Oracle, which competes with BEA in the middleware market, stands to gain handsomely should it succeed with the acquisition. The Redwood Shores, Calif.-based software giant would get a large recurring revenue stream, a significant installed base into which the company could cross-sell its own products and it would eliminate a major competitor, said Friedman, Billings, Ramsey & Co. Inc. analyst David Hilal. In a report Friday, the analyst said he expects Oracle will eventually acquire BEA for between $18 per share to $20 per share, which is in line with other analysts' predictions.

If successful, the deal would make Oracle the number-two player in the middleware market, with a 20% worldwide market share, behind IBM Corp., which holds a 30% share, according to Citigroup Global Markets analyst Brent Thill. Oracle and BEA are currently tied for the second place spot with 10% to 12% global market share, but Oracle has been a player in the middleware market for only 5 years, while BEA is a veteran with 12 years experience.

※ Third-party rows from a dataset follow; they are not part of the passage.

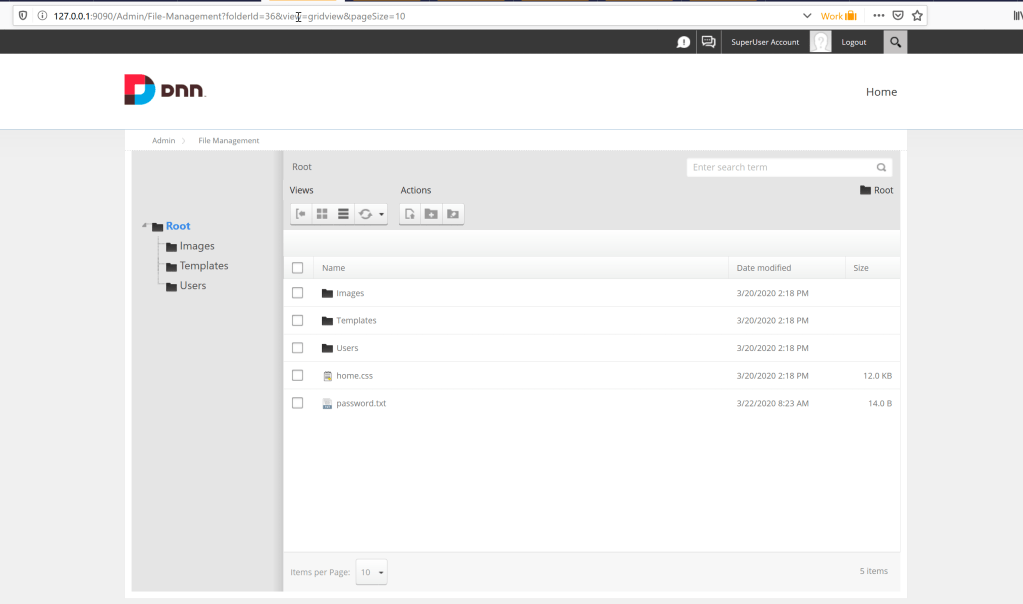1023x604 pixels.
Task: Click the sync/refresh folder icon
Action: point(365,214)
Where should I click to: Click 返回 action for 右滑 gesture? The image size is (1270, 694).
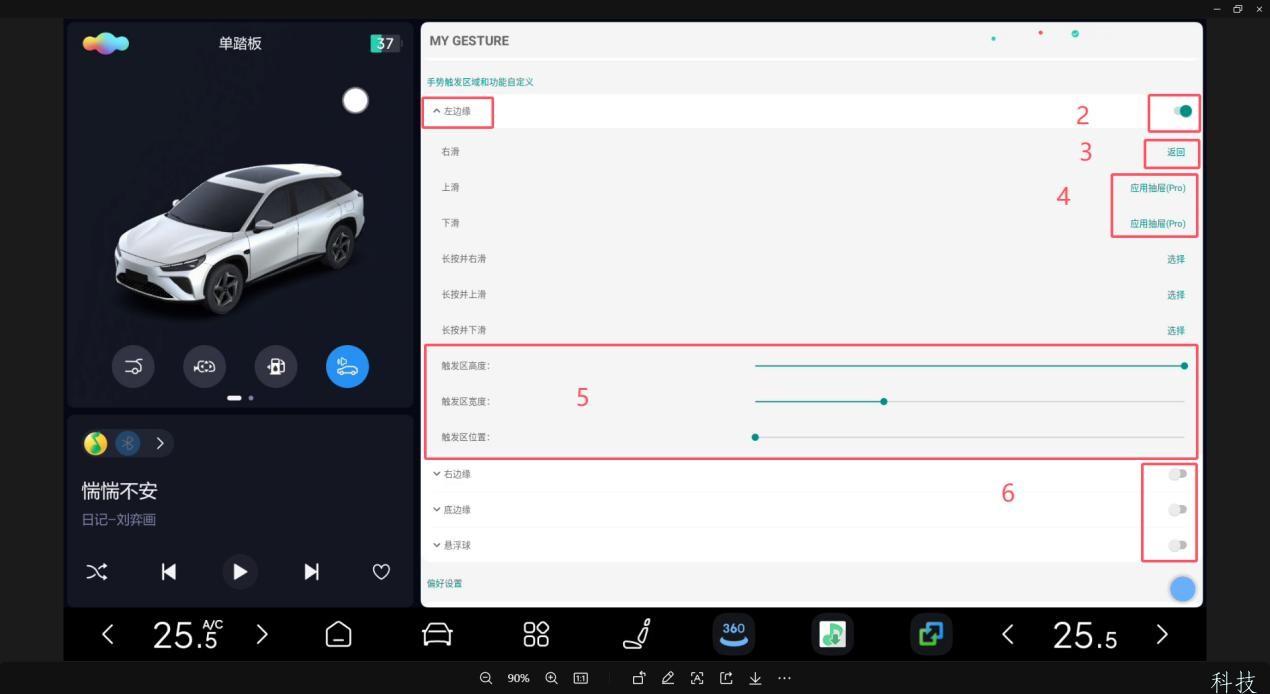point(1175,152)
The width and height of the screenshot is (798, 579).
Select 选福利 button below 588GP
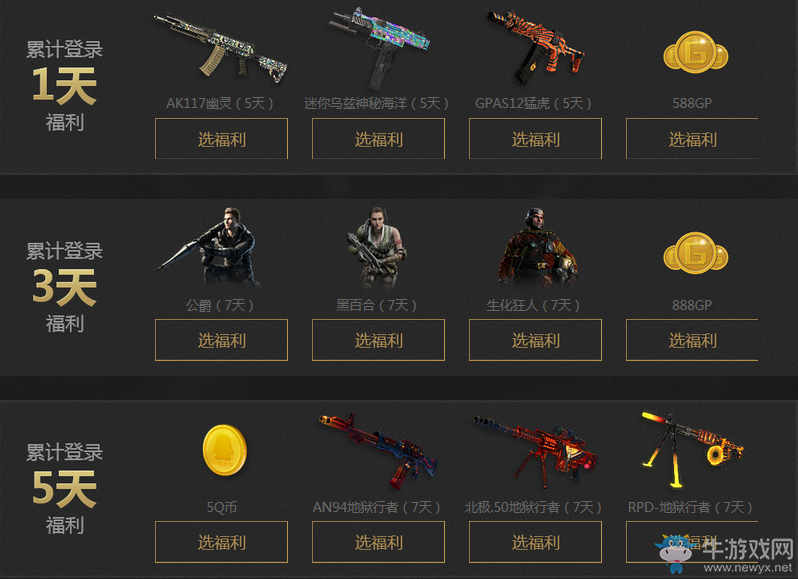[x=692, y=139]
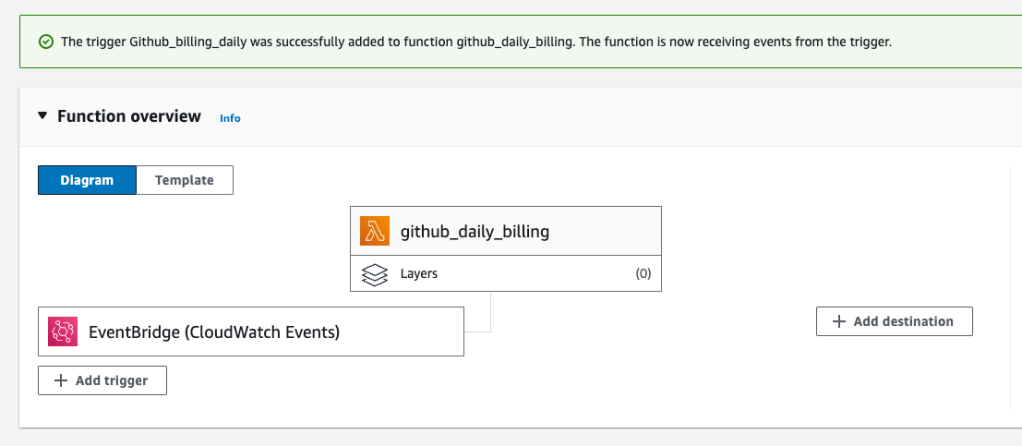This screenshot has height=446, width=1022.
Task: Switch to the Template view tab
Action: (x=184, y=180)
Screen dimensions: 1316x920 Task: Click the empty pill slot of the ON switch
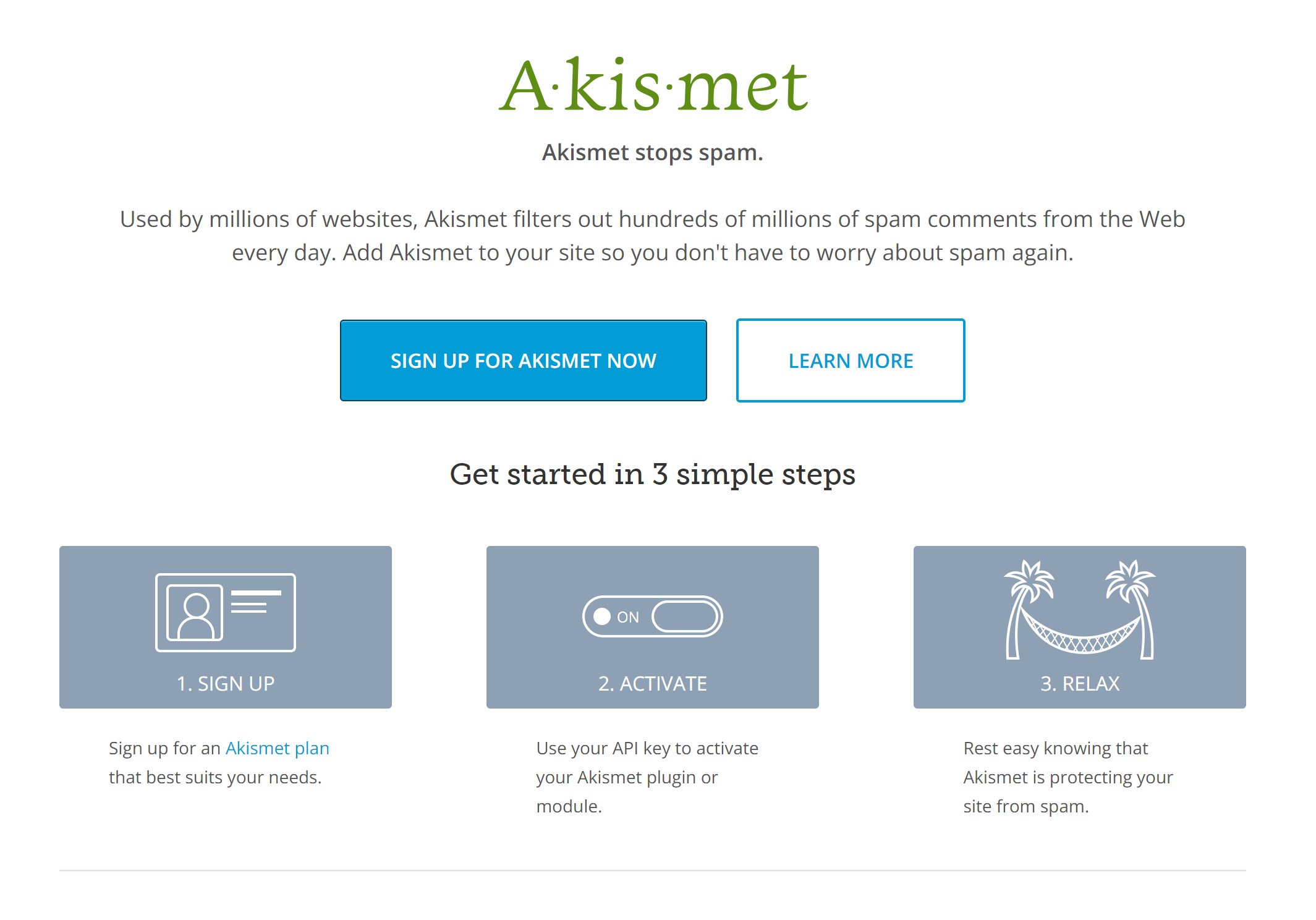pyautogui.click(x=685, y=616)
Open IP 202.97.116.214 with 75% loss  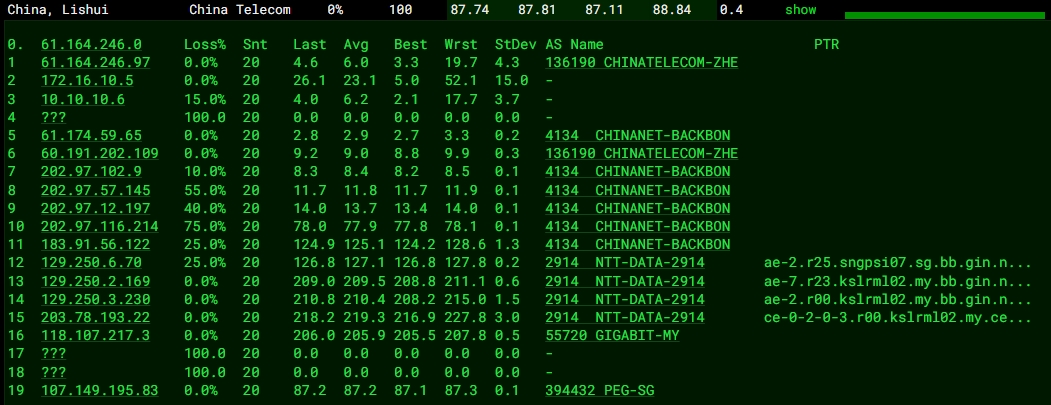(99, 226)
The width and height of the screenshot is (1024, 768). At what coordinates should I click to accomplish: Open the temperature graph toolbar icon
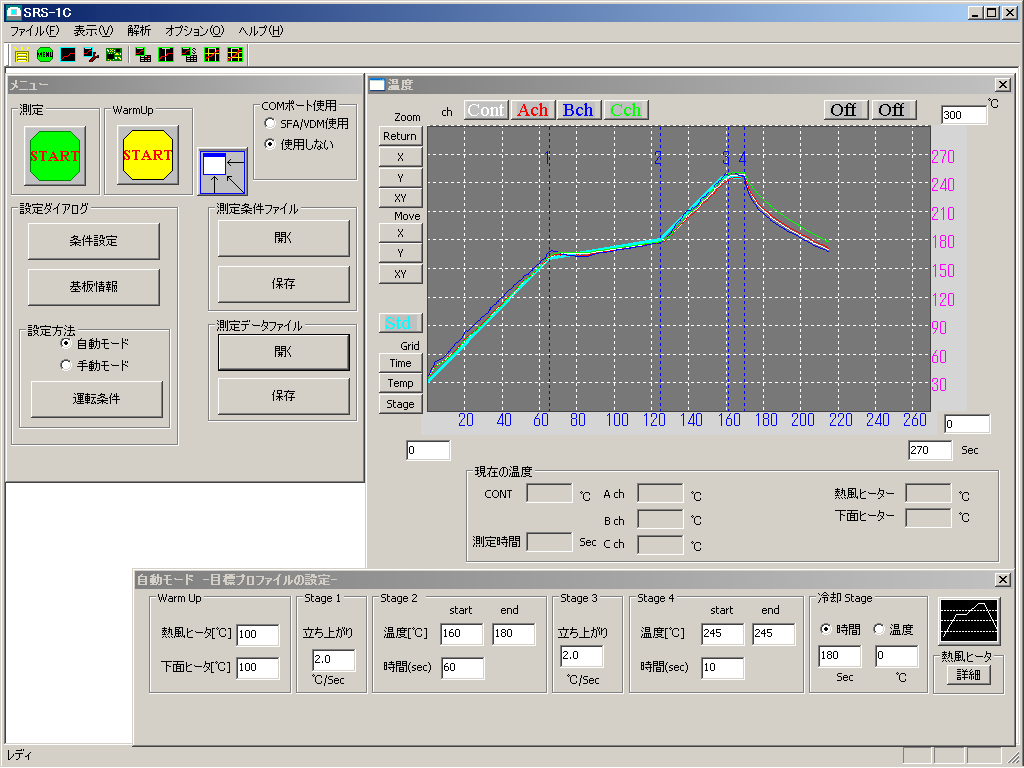click(68, 55)
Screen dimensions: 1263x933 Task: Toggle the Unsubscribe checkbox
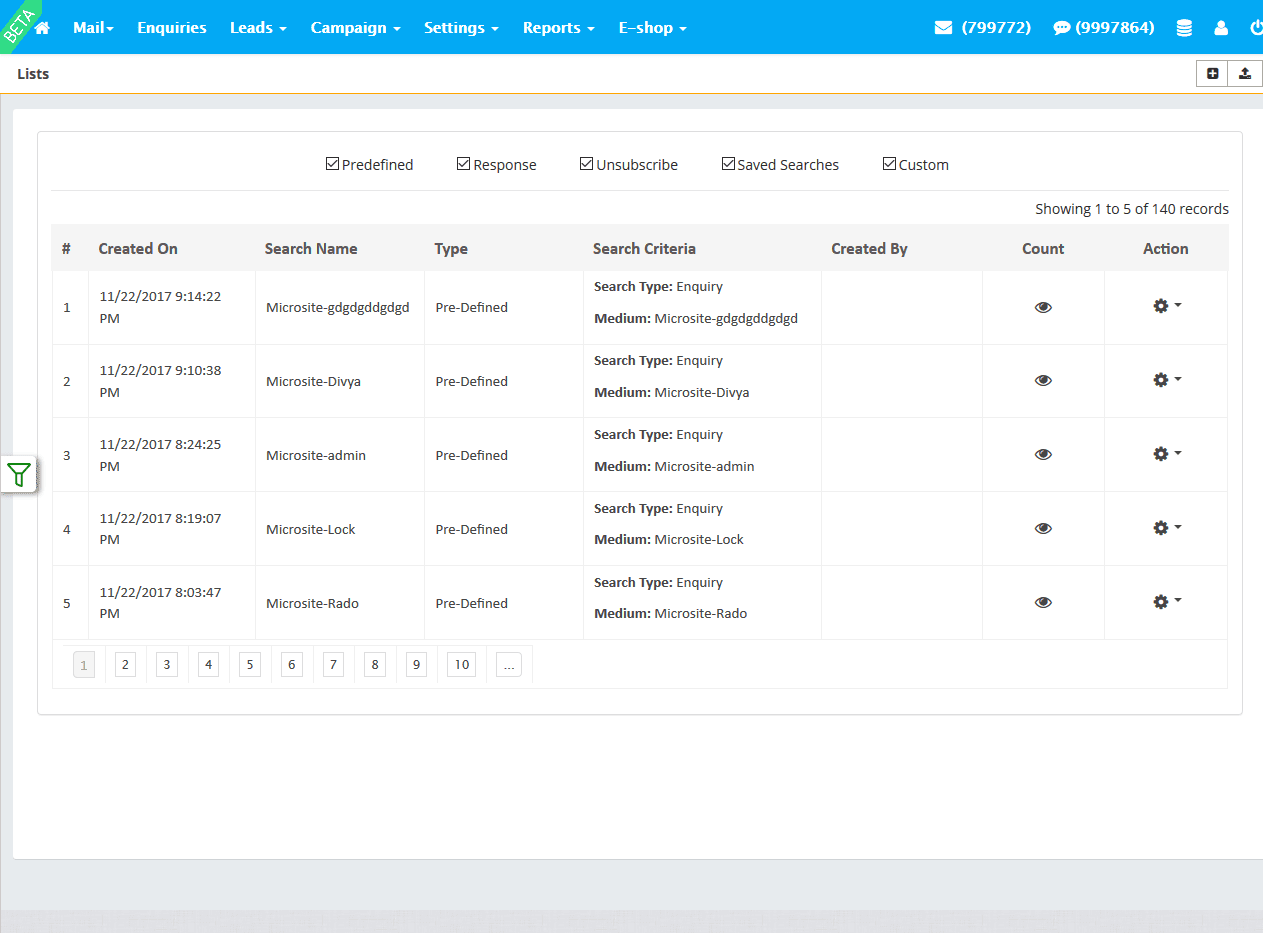tap(587, 164)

"BEA has a more premiere offering that powers core systems of leading telcos and financial services -- both very important verticals to Oracle," Thill added.

"Oracle really needs their product to truly say they're a heterogeneous middleware player," said Fort Pitt Capital Group's Kim Caughey, referring to the fact that BEA's products, unlike Oracle's, work smoothly with a variety of database brands. "I think it would be a great deal for both of them. BEAÕs stock has been languishing for years."

An Oracle-BEA marriage is hardly a done deal, though. Other suitors could come calling, including IBM, Hewlett-Packard Co., Sun Microsystems Inc., EMC Corp., Software AG and even, according to at least one analyst, Cisco Systems Inc. Walldorf, Germany-based SAP might have been a possible buyer, but earlier last week unveiled its own major deal for Business Objects.

Oracle finally decided to make a run at BEA for several strategic reasons, said Forrester Research analyst John Rymer. The offer came during the last month of BEA's quarter, so it will likely freeze any incoming BEA business; SAP, a possible rival suitor for BEA, is distracted with the Business Objects deal; and Icahn has been publicly pressuring BEA to sell.

"You've got the stars in alignment here," Rymer said. He expects Oracle to continue to pursue the deal and BEA to eventually agree to an acquisition.

It is unlikely that Oracle's patience for a long-drawn out takeover will run out. It held out 18 months, through multiple offers and court battles, before it acquired applications software provider PeopleSoft Inc. in 2005. It is also accustomed to bidding wars, as witnessed when it snagged retail software provider Retek Inc. from SAP in March 2005 for $643 million.

Oracle has acquired more than 30 companies in the past three years. Most recently, on Sept. 6 it acquired Bridgestream Inc., a provider of enterprise role management software; on Sept. 5 Netsure Telecom Ltd., an Irish provider of network intelligence software; and on July 20, Bharosa Inc., a developer of theft and fraud protection software. Terms of those deals were undisclosed. In May it acquired Agile Software Corp., a maker of lifecycle management technology, for $495 million, and it closed its purchase of business intelligence software provider Hyperion Solutions Corp. in April, for $3.3 billion.

Goldman, Sachs & Co. advised BEA on the offer, and attorneys Daniel Neff, Andrew Brownstein, Joseph Larson and Paul Vizcarrondo Jr., of Wachtell, Lipton, Rosen & Katz, provided legal counsel to the San Jose, Calif.-based company.